Bullets found on roof
Employees of a Mexico City movie theater where a 10-year-old boy died from being hit in the head by a bullet fired from outside the building have found 16 spent bullets on the roof on different dates, prosecutors said on Wednesday. A statement said an employee turned in the 16 bullets and told investigators it was common to find spent bullets and bullet holes on the roof around holidays. The employee told police that on the day the child was shot his manager told him to check the roof, prosecutors said. The statement did not indicate what the employee found. A ballistics expert said on Tuesday that the boy was hit by a 9mm bullet and that a second 9mm bullet was found on the theater’s roof.
Shark fishing to be banned
American Samoa is banning shark fishing in its waters in hopes of stopping the population’s decline. American Samoa is among a number of Pacific islands to record a dramatic drop in shark numbers. Sharks are often harvested for their fins, which typically end up in restaurants as shark-fin soup. The rules taking effect this week make it illegal to catch or possess sharks within 3 nautical miles (5.5km) of the shoreline. The ban extends to three species of reef fish. Doug Fenner, who monitors sharks for the Department of Marine and Wildlife Resources, said the rules cover most of the territory’s coral reefs and would prevent shark trafficking.
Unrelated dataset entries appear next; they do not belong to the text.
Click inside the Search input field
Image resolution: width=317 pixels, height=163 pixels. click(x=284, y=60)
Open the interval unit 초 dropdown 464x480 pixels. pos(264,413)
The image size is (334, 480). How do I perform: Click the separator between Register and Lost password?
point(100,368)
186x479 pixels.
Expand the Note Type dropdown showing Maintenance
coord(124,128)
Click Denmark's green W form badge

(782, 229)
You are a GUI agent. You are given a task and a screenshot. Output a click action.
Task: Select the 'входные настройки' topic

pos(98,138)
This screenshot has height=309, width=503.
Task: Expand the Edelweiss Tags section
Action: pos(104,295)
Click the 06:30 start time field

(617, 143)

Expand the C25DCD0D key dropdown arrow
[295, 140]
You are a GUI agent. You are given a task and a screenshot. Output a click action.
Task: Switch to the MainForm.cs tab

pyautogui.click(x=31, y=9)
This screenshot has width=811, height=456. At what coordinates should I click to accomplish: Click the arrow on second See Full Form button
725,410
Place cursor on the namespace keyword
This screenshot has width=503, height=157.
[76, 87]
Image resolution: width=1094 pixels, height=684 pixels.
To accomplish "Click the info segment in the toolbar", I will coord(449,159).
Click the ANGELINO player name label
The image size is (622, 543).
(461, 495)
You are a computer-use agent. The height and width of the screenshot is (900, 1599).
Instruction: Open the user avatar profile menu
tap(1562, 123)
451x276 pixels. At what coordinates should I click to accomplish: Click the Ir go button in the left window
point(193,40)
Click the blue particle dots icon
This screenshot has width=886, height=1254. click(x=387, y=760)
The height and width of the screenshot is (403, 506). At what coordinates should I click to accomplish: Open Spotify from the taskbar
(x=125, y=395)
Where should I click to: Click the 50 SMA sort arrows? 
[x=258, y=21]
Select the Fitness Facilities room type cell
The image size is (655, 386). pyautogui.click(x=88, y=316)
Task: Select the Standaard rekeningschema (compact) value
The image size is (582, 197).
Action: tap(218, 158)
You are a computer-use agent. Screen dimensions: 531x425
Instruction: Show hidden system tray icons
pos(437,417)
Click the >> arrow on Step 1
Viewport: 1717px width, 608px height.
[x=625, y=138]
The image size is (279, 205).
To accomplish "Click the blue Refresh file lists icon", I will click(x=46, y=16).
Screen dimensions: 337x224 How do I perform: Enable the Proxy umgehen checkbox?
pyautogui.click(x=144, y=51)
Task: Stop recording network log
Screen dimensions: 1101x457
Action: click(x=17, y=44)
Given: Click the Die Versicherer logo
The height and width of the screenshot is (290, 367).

The protections are the most powerful in the US, Fenner said.
Liberal drugs bill presented
Uruguayans will be able to grow marijuana at home or in clubs, but the state will be in charge of the trade from cultivation to sale under a government-led legalization bill presented in Congress on Wednesday. The use of cannabis and other drugs is already legal, but the sale and cultivation of drugs is not. Uruguayan President Jose Mujica, a former leftist guerrilla fighter, said the proposed law would help undermine smuggling gangs and fight petty crime in a region hit by drugs-related violence. Critics say it risks luring more Uruguayans to harder drugs. The bill, which the government hopes will become law early next year, says the state would be responsible for managing and regulating the marijuana trade from cultivation to distribution. It would give the country some of the world’s most permissive legislation on drugs. Households would be allowed to have up to six plants, or as much as 480g of marijuana, the bill presented for discussion by the congressional committee showed. Cannabis consumers would be allowed to buy a maximum 40g each month under the bill, which also sets out regulations for smoking clubs with up to 15 members, 90 plants and annual production of up to 7.2kg.